For students on their way up to Science Hill, walking over an empty dirt ditch is an accepted part of the journey. But now the city of New Haven has begun turning that ditch — actually the old Farmington Canal — into a bicycle and jogging trail that will eventually offer students a recreational outlet as well as a more scenic view.

The Farmington Canal project is an ambitious plan to replace the old canal and rail line with a multi-use greenway for recreation and transportation. The canal, which originally opened in 1828, extended from New Haven to Northampton, Mass. It passes through the Yale campus on a diagonal, running under the intersection of Trumbull and Prospect streets and then under Hillhouse Avenue, next to Leet Oliver Memorial Hall and University Health Services. It was later turned into a rail line, used by freight trains into the 1970s.

While the proposal for the trail has been on the table for years, funding and other related difficulties are only now being resolved.

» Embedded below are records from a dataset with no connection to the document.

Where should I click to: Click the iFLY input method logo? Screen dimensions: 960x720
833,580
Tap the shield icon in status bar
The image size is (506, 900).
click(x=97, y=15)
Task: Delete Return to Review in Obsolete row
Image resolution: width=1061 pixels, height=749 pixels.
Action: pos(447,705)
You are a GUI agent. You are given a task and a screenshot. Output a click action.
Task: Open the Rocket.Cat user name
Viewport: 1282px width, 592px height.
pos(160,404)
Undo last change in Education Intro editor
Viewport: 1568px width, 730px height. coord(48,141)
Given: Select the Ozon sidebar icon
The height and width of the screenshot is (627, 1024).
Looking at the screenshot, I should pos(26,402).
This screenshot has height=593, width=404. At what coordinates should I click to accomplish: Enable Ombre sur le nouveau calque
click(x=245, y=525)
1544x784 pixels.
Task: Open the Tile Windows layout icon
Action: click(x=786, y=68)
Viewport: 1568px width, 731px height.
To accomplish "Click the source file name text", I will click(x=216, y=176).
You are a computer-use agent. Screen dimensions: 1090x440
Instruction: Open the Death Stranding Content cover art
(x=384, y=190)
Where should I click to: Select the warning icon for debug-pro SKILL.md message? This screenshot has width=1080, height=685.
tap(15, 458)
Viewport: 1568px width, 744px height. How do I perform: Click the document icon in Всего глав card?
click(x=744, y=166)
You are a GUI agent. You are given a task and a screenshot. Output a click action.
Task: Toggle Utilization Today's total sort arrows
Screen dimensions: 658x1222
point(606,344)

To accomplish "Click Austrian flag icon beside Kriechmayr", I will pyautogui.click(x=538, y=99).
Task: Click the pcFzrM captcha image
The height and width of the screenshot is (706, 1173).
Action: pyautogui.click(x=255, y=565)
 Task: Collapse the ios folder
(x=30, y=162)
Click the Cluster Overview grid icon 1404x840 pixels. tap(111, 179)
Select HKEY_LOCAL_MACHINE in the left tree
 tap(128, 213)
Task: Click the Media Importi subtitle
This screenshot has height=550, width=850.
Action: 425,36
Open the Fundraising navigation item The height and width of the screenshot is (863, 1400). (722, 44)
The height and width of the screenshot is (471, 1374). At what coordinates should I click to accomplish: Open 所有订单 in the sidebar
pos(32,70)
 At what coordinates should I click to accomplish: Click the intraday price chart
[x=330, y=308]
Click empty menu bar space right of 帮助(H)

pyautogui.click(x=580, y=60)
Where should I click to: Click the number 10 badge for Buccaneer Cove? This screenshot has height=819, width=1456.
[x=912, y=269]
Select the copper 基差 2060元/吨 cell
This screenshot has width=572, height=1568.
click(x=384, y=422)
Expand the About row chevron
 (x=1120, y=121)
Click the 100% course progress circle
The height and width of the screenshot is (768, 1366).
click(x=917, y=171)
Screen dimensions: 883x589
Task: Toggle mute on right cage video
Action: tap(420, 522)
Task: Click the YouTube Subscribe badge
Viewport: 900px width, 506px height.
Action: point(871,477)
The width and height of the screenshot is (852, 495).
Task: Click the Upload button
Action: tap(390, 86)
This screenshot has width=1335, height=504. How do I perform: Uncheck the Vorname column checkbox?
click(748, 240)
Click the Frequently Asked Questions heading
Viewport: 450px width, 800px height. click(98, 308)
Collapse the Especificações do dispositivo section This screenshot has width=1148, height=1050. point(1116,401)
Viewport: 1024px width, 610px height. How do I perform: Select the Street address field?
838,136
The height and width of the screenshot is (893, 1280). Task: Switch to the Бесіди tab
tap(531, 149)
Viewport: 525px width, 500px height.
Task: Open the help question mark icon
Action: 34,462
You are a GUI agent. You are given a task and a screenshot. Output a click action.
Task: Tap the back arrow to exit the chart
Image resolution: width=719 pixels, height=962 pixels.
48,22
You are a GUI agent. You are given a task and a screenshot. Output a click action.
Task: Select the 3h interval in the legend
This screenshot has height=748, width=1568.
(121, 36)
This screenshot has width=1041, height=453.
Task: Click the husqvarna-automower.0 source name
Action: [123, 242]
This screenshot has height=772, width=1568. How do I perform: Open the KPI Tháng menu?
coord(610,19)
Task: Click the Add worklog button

New Haven City Plan Department official David Barone said he expects the city will build a quarter-mile section of the trail this summer between Munson and Sachem streets — to the northwest of the Yale campus — at a cost of $550,000.

“In a month we will award a bid, and then a few weeks after that, construction will begin,” Barone said.

Though the city obtained most of the land for the project eight years ago, progress has been slow. The design of the trail poses one difficulty: If completed all the way to New Haven Harbor at Long Wharf, it will have to run through some of the most congested parts of the city, including areas where the old canal does not currently exist.

It has also taken time to build consensus among local citizens, some of whom felt that it might lead to increased crime or draw too many people, said Michael Piscitelli, the assistant director of planning for the city of New Haven. And the trail proposal avoided another potential pitfall when Yale agreed in 1998 to preserve the canal line beneath the new Cesar Pelli-designed engineering building planned for the corner of Prospect and Trumbull streets.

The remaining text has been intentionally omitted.